**Task brief**
Reproduce the listing starting at the line containing "Click the yellow" and ending at the line containing "[x=254, y=31]", changing "purple" to "violet" and leaving everything else unchanged.

Element lookup records
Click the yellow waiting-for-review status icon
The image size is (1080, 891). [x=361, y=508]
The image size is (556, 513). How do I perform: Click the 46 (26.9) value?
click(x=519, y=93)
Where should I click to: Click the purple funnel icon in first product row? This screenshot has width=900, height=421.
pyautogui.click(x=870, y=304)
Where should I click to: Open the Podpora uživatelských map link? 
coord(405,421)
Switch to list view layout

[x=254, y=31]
==
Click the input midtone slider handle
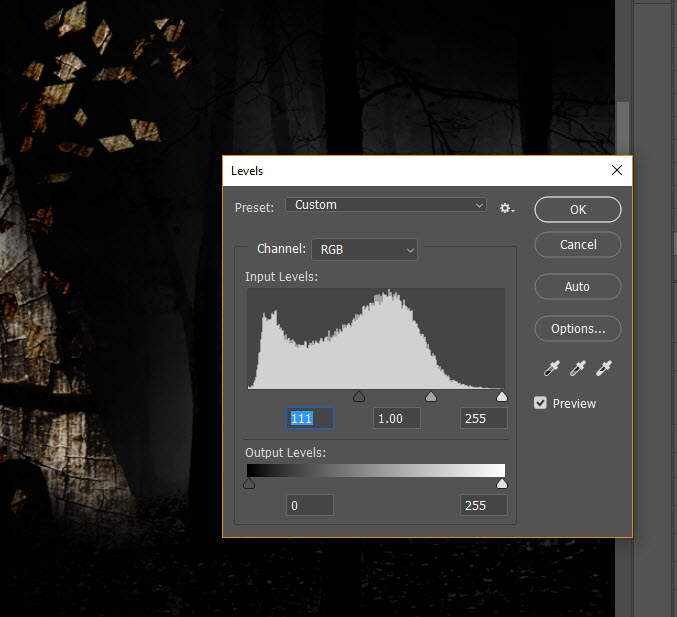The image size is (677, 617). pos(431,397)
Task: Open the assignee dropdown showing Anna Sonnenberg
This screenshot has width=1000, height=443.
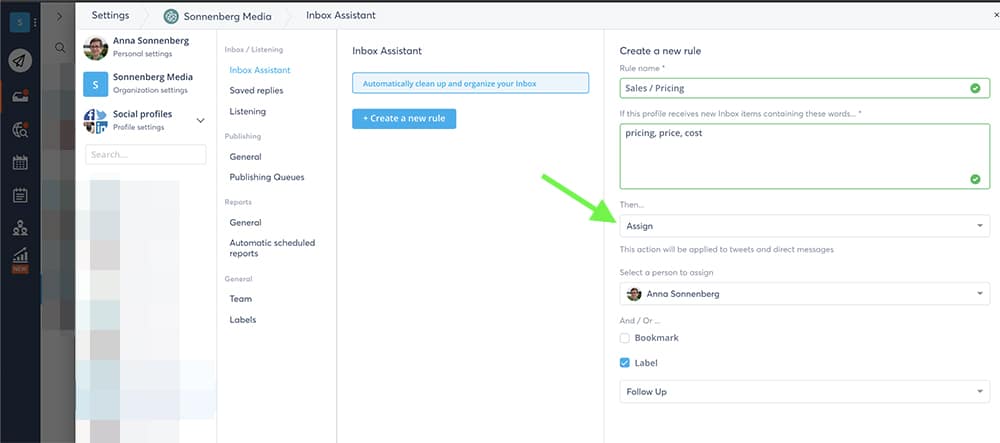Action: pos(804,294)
---
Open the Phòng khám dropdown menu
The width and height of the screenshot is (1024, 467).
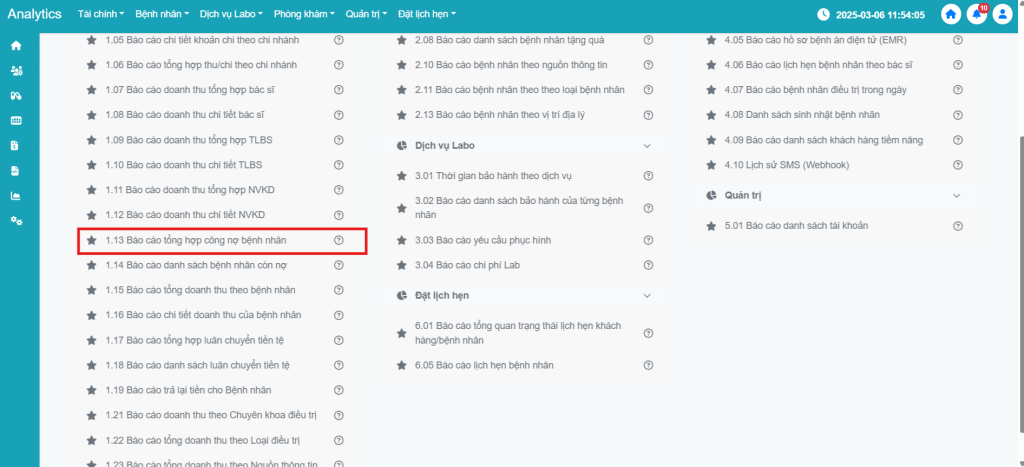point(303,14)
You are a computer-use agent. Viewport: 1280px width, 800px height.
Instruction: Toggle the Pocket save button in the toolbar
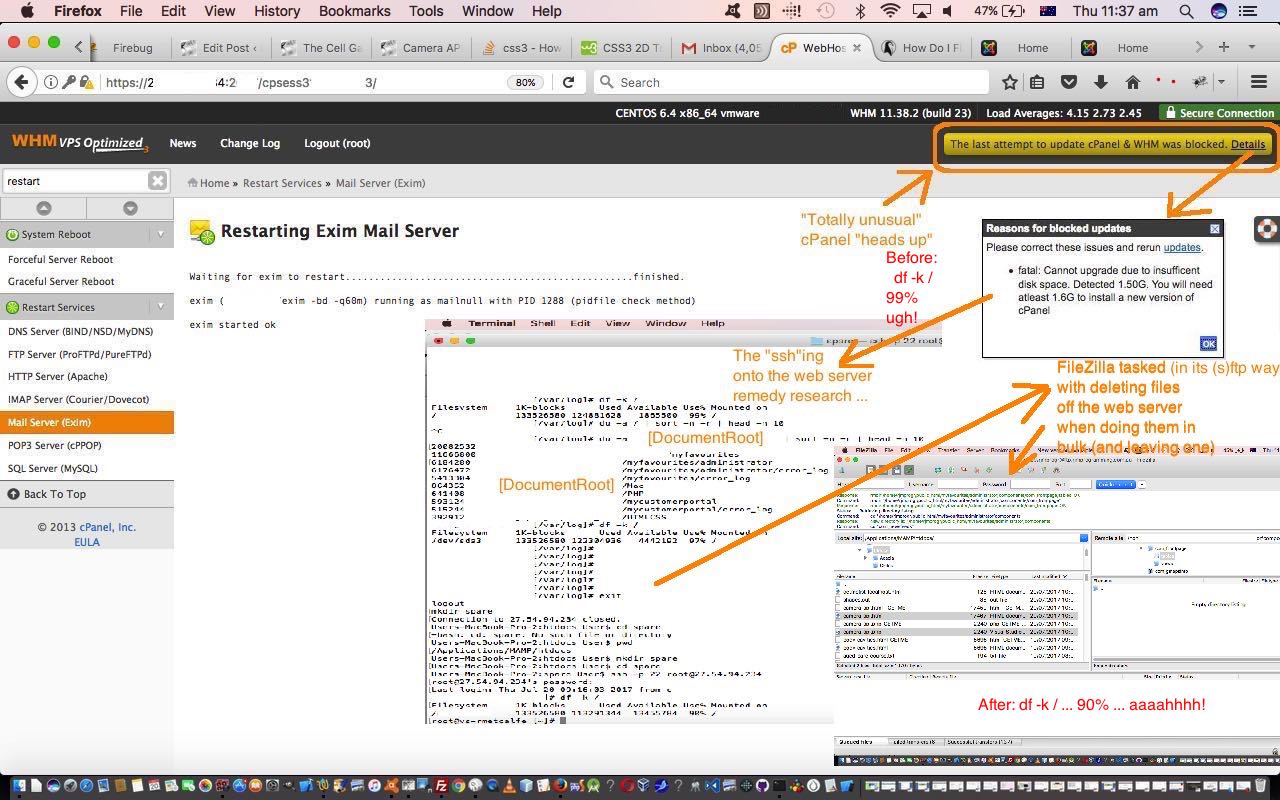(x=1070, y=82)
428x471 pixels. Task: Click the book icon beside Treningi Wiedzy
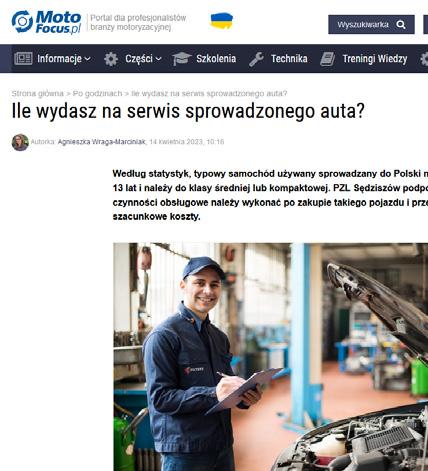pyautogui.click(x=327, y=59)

**Task answer**
Click the yellow waiting-for-review status icon
The image size is (1080, 891). [x=361, y=508]
The image size is (556, 513). How do I perform: Click the 46 (26.9) value?
click(x=519, y=93)
Where should I click to: Click the violet funnel icon in first product row? This screenshot has width=900, height=421.
pyautogui.click(x=870, y=304)
Where should I click to: Open the Podpora uživatelských map link? 
coord(405,421)
Switch to list view layout

[x=254, y=31]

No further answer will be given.